What is needed — Hand back every line from the beginning of the data below through the line containing "You are a GUI", word for word and free of pictures.

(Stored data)
══════════

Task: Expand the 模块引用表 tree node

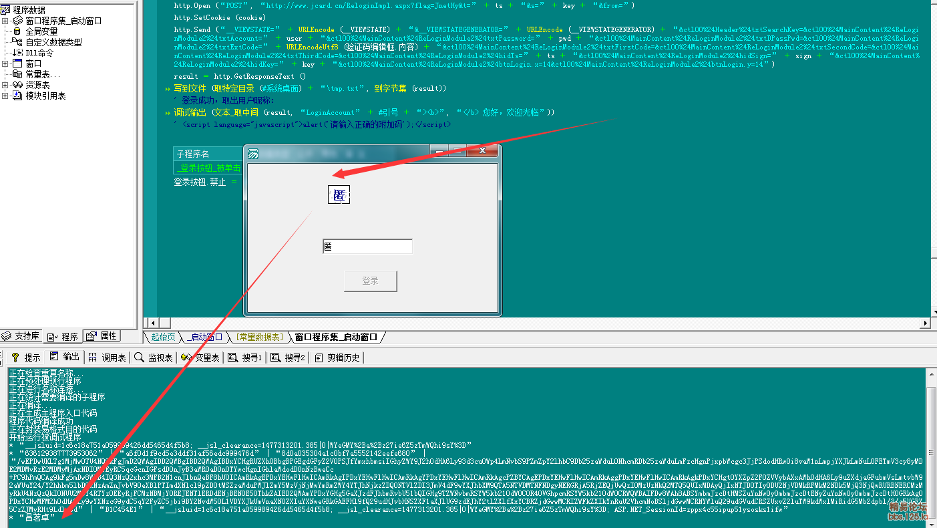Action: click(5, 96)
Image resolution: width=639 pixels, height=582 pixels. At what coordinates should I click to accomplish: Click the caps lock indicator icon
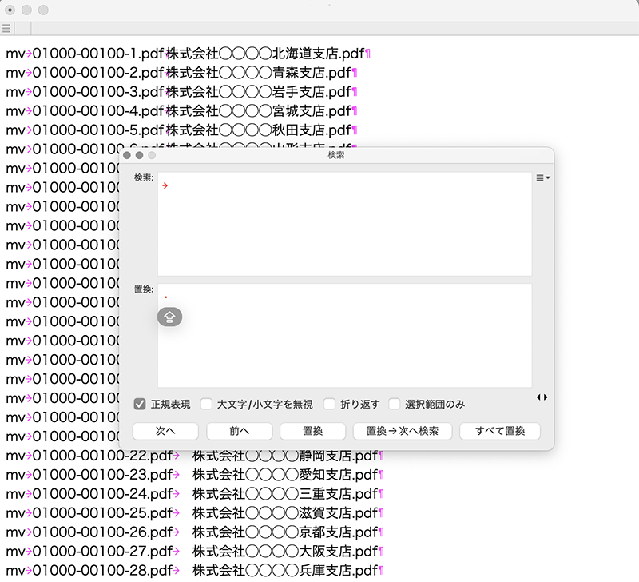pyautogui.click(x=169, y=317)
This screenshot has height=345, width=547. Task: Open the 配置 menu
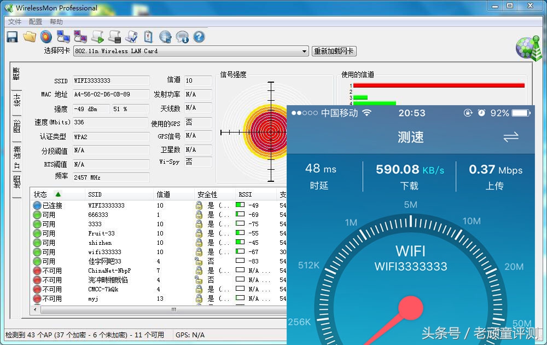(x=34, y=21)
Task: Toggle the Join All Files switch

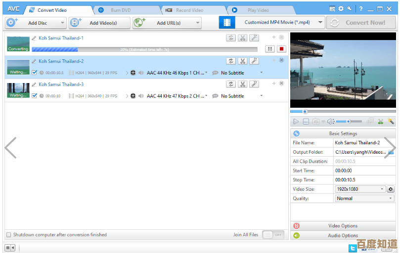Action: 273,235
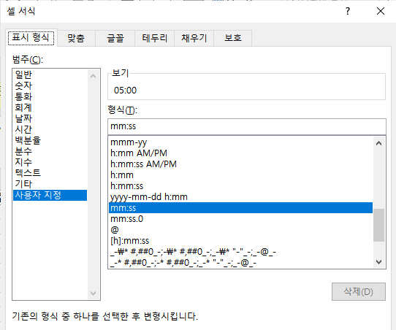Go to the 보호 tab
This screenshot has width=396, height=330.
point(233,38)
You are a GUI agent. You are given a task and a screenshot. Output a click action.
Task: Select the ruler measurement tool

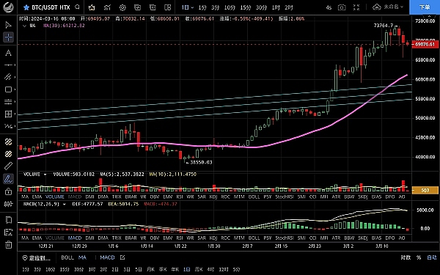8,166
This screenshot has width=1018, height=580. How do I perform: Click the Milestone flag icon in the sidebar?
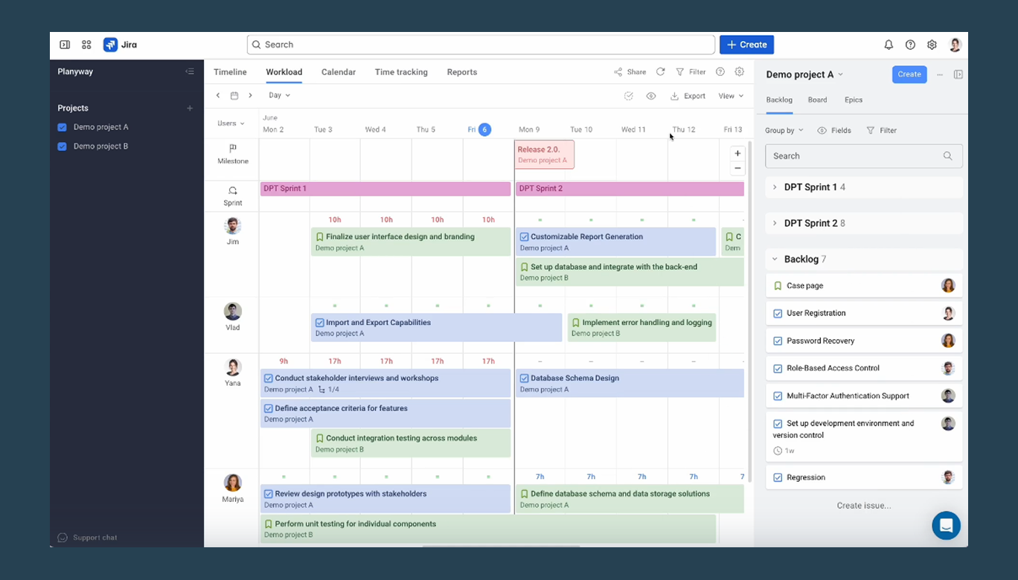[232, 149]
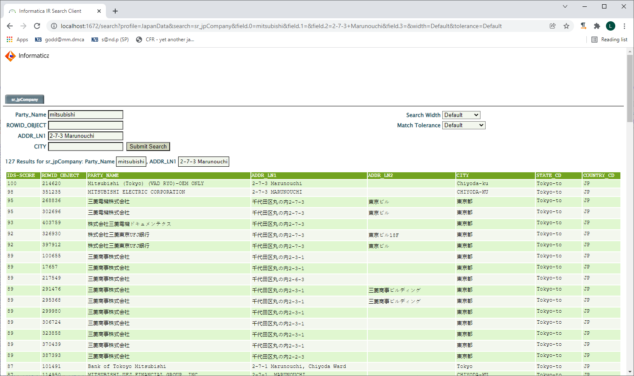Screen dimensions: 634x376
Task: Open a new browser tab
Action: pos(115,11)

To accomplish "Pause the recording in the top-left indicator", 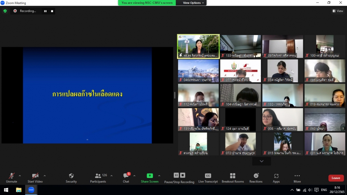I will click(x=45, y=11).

══════════

Answer box —
Task: Expand the 模块引用表 tree node

Action: click(5, 96)
Image resolution: width=639 pixels, height=582 pixels. At what coordinates should I click to accomplish: Click the caps lock indicator icon
pyautogui.click(x=169, y=317)
This screenshot has height=345, width=547. Task: Open the 配置 menu
(x=34, y=21)
Task: Toggle the Join All Files switch

Action: 273,235
Go to the 보호 tab
This screenshot has width=396, height=330.
point(233,38)
You are a GUI agent. You are given a task and a screenshot. Output a click action.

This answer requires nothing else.